The brief
A Grade-A commercial building with a complex façade. Lightning protection should have been integrated into the façade structure at design stage — specifically, earth strips routed through the curtain-wall system with the right spacing for installation.
Why it was risky
Lightning protection omissions are a classic late surprise. They are typically caught during MEP commissioning or — worse — during statutory inspection, by which point the façade is sealed and the only remediation is a complete drawing and façade rework.
- Lightning protection missing: the earth-strip routing was not specified anywhere in the façade structural drawings.
- Inadequate spacing: even where mentioned, the design did not leave installable spacing.
- Late discovery would have meant catching it after façade installation — a multi-package consequence.
- Major revisions: complete façade drawing revisions would have followed, with significant project delay.
What Kaël did
- Integrated design verification ran structured QC workflows during the design phase, with checklists for the relevant safety elements.

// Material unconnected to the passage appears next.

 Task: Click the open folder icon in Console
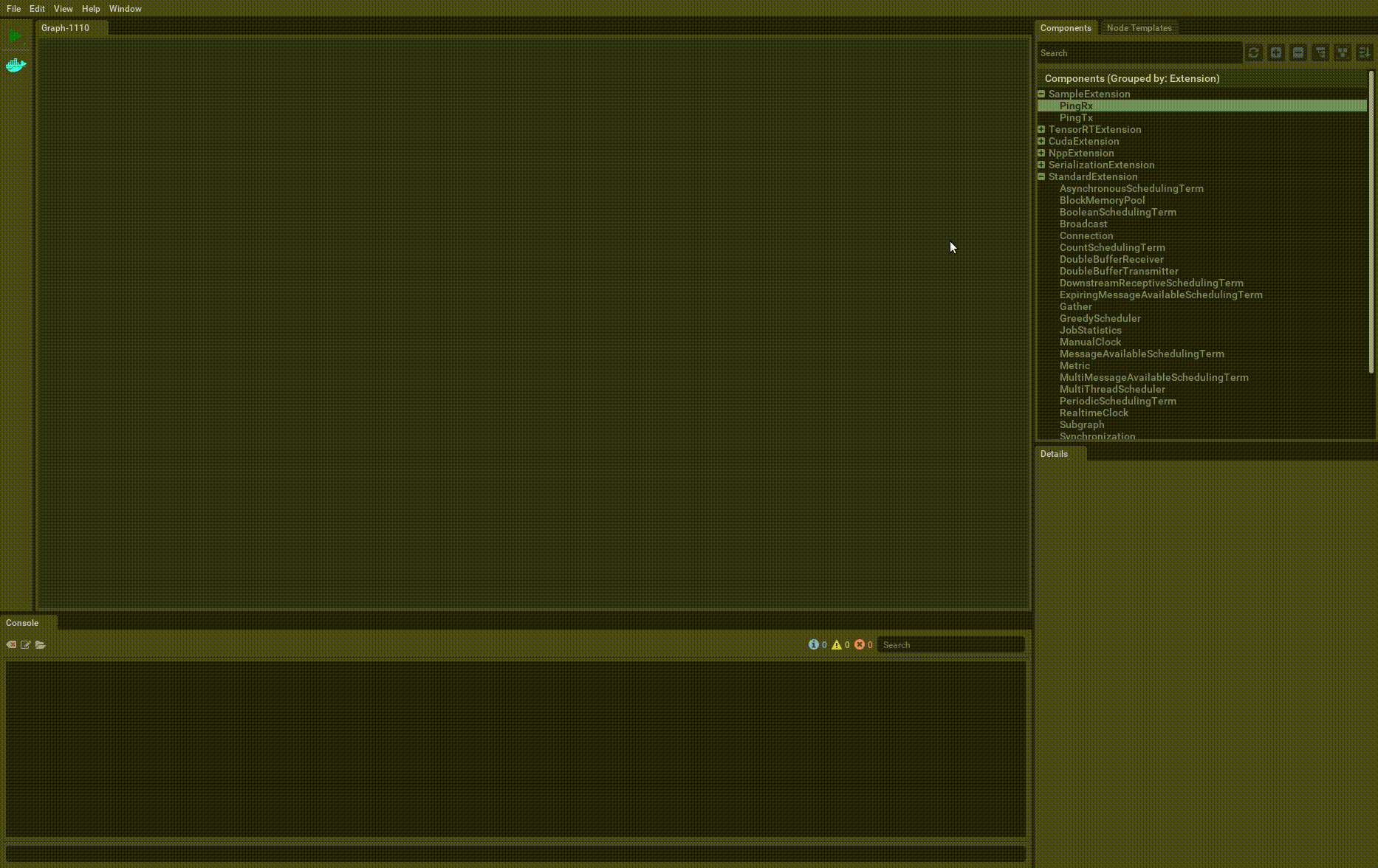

- AI document verification cross-referenced the design briefs and façade drawings against technical standards, automatically flagging the missing earth-strip provision.
- Mandatory technical reviews at each design milestone formalised the gate — drawings could not progress to construction without the review record.
- Omission tracking kept spatial constraints and missing components live as RFIs and NCRs until they were closed.
- Early detection turned what would have been a façade-rework issue into a design-stage drawing revision.
Outcome
The earth-strip routing was added to the façade design before drawings were released for construction. No façade rework, no drawing reset, no project delay.